Саша, вздохнув, сунул в карманы пару гранат, потуже затянул ремень на пальто.
Люба, закутанная в шаль, с узелком и палкой в руках, выглядела со стороны довольно пожилой женщиной. Провожать Сашу из землянки вышли все партизаны, даже Ефим Ильич.
- Ну, пока… - говорил Саша, каждому поочередно пожимая руку.
Тимофеев обнял и поцеловал Сашу.
- Будь осторожен, - еще раз напомнил он. - Увидишь: опасно оставаться - немедленно возвращайся обратно.
- Ладно, - пообещал Саша.
- Поправляйся, Шурик! - звонко кричали вслед девушки.
Саша, оборачиваясь, махал им рукой, пока лагерь не скрылся за деревьями.
Под ногами мягко хрустел снег, все кругом было нарядное, белое. Еловый смоляной запах приятно щекотал ноздри. Саша чувствовал себя гораздо лучше, хотя от слабости кружилась голова.

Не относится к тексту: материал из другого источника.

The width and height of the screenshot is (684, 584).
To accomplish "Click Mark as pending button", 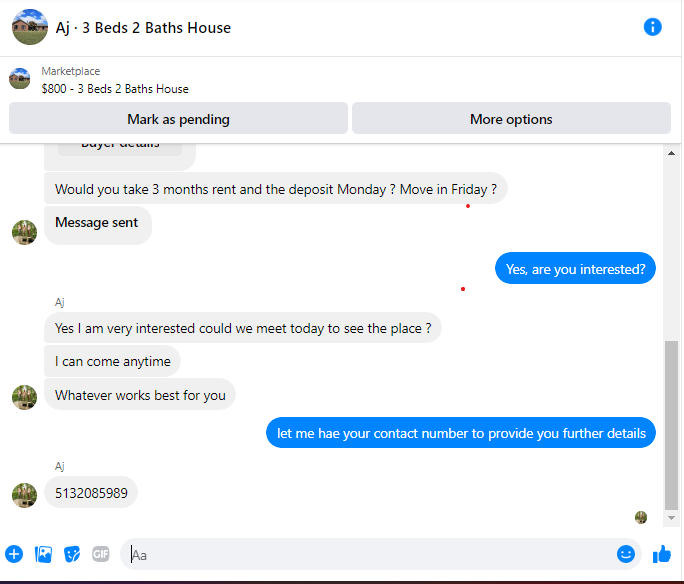I will click(178, 119).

Он задумчиво шагал за Любой, удивляясь, почему Люба так быстро идет, хотя на самом деле она шла медленно.
- Хочешь, я к тебе дня через два зайду? - предложила Люба.
Но Саша отказался.
- А зачем? - спросил он.
Люба подумала, что действительно лишний раз заходить в село опасно, - можно навести врага на след Саши.
Быстро темнело. По полю они шли в сумерках. Дул влажный ветер. Рыхлый снег слегка чавкал под ногами, идти становилось все тяжелее.
- Я провожу тебя до дому, - предложила Люба, когда они остановились в кустах у прогона.
- Нет, ты дальше не ходи, - попросил Саша.
В селе, казалось, все было тихо, спокойно. Но Люба смотрела на Сашу с внезапно возникшей тревогой, ей не хотелось оставлять его одного. Так они в нерешительности прошли еще немного и остановились, испытывая гнетущее чувство тоски, словно расставались надолго.
- А ты как пойдешь? - спросил он, тоже начиная беспокоиться за Любу, видя, как быстро сгущаются сумерки. И тихо попросил ее: - Ты одна ночью в лагерь не возвращайся. Знаешь, местность кругом лесистая… Слышала, сколько волков появилось? Хочешь, я тебе дам гранату?
Она беспечно махнула рукой:
- Дойду до Курьянова. Там у меня знакомые, переночую.
У Саши отлегло от сердца. Соседняя деревушка была совсем рядом.
По партизанскому обычаю Саша обнял девушку и поцеловал на прощание в щеку. Люба обхватила его голову руками и горячо зашептала:
- Шурик! Береги себя. Скорее поправляйся…
Оставшись один, Саша долго смотрел, как мелькала среди кустов ее фигурка в черном осеннем пальто. Потом она затерялась, словно растаяла, в синеватых сумерках. Он некоторое время лежал на соломе в овине, ожидая на всякий случай, когда Люба уйдет подальше.
Наконец поднялся, преодолевая непривычную слабость, и осторожно, задворками пошел к избе деда.